>> START Data shown
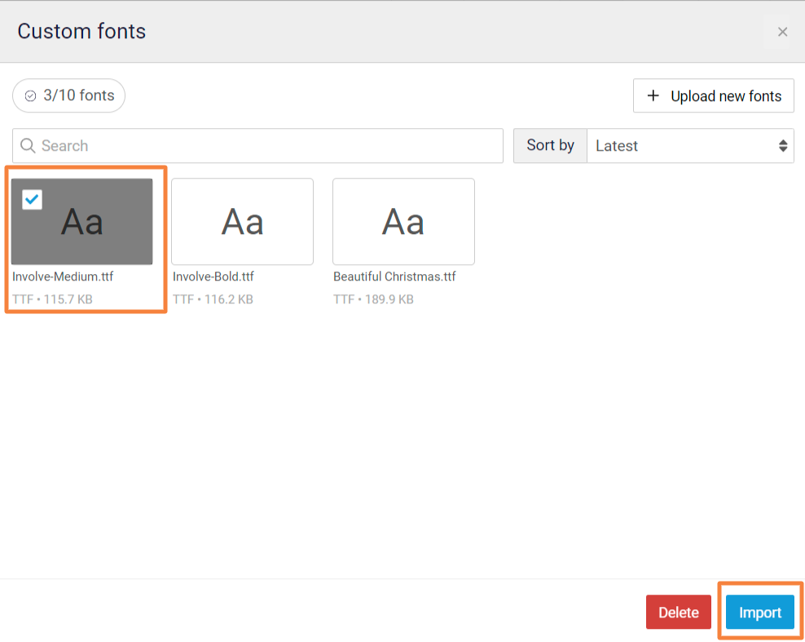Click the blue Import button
>> END Data shown
>> START Data shown
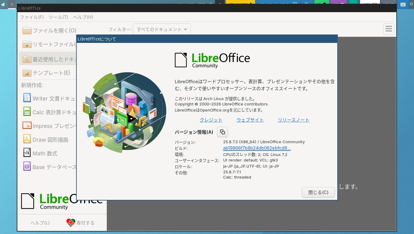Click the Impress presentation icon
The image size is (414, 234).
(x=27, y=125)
>> END Data shown
>> START Data shown
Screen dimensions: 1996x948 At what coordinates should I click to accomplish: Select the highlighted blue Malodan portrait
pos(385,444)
>> END Data shown
| Problem description |
Reproduce, word for word, everything in the records above from the line containing "Screen dimensions: 1996x948" down to the line containing "pos(385,444)", including both of those lines.

| Task result |
Screen dimensions: 1996x948 At what coordinates should I click to accomplish: Select the highlighted blue Malodan portrait
pos(385,444)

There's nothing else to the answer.